Although the above application of the balanced scorecard approach for strategic alignment might provide useful insights on projects and strategy, it would be of no use for project prioritization. The main goal of PPM is to identify the portfolio of projects that creates maximum value. The value created per dollar spent ("bang for the buck," see Mathematical Theory) is often a reasonable metric for ranking projects. Alignment scores have nothing to do with bang for the buck. Just because a project achieves a high aggregate score because it reflects numerous elements of the corporate strategy does not mean it will create more value. Strategic alignment is not a surrogate for value, so prioritizing projects based on strategic alignment does not make sense.

strategic business unit (SBU)

A company division, product line, single product, or company brand that has a mission separate from other company businesses and that can be planned independently from the other businesses. The concept is that strategic business units can be managed autonomously. Organizing the enterprise into smaller business unit enhances flexibility, enabling a large firm to react more quickly to changing market and economic conditions.

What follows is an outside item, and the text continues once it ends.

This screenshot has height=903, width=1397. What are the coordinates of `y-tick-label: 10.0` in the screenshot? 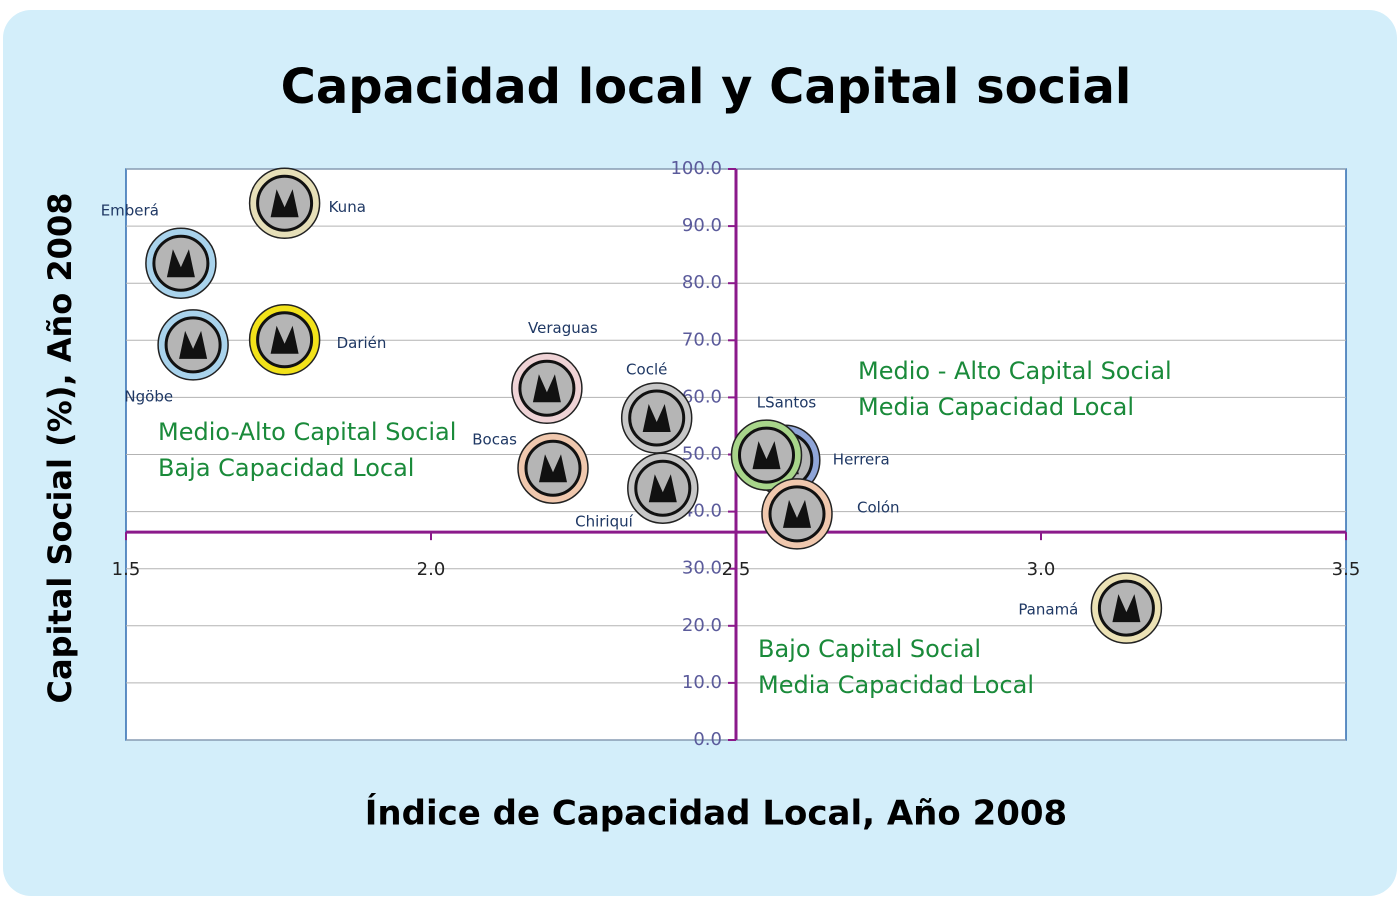 It's located at (702, 682).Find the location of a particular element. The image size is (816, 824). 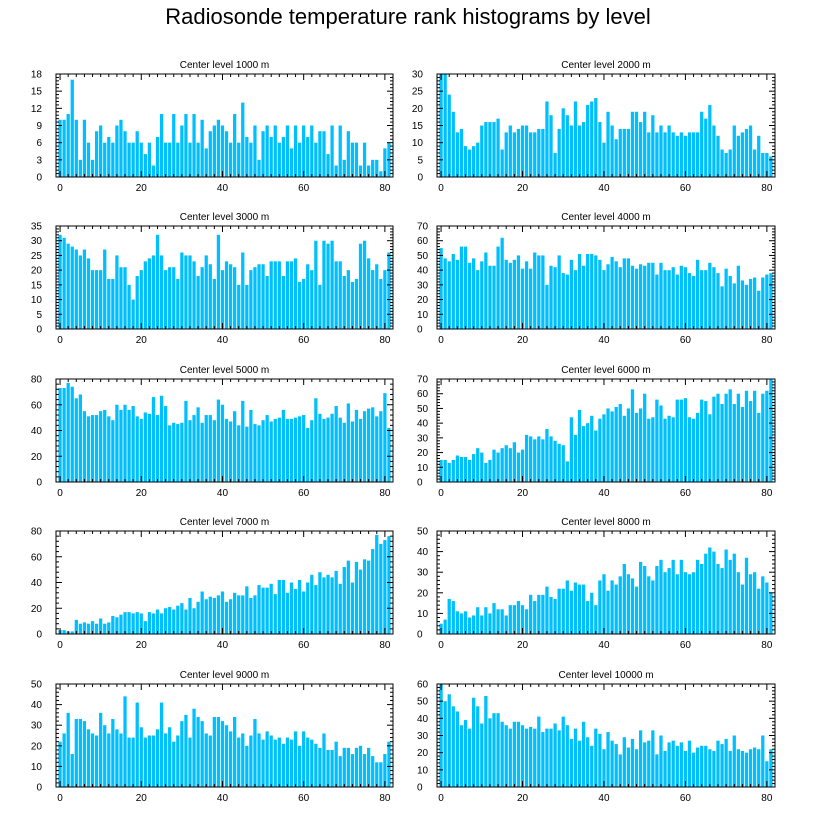

y-tick-label: 25 is located at coordinates (418, 92).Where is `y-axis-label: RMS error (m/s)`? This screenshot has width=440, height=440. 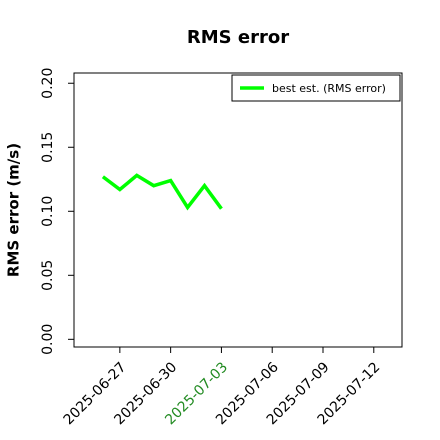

A component or part of a larger model. A sub-model typically analyzes some portion of the problem addressed by the model or provides a portion of the outputs available from the larger model.

swing weight

A weight (scaling constant) indicating a decision maker's judgment about how valuable it is to obtain a specified improvement in performance ("swing") against one criterion relative to specified performance improvements against other criteria. Swing weights are typically assessed using the swing weight method.

swing weight method

One of the available methods for eliciting weights for the various criteria defined for multi-criteria analysis. The swing weight method requires specifying hypothetical changes (swings) in the level of performance against different objectives and then obtaining judgments of the relative preferences for obtaining those swings, typically using a 0-to-100 scale. For example, if the most desirable swing is given a swing weight of 100 points, how many points would be assigned to obtaining the next most desirable swing? Although the swing weight method is not necessarily the most accurate method for eliciting weights, it provides much more reliable results than assigning weights based on abstract "importance" of each criterion. A strength of the swing weight method is that most people find it relatively quick and easy. Some project portfolio management tools include routines and aids for applying the swing weight method.

SWOT analysis

A decision aid wherein the strengths, weaknesses, opportunities, and threats associated with a proposed project or other business decision are systematically identified and examined.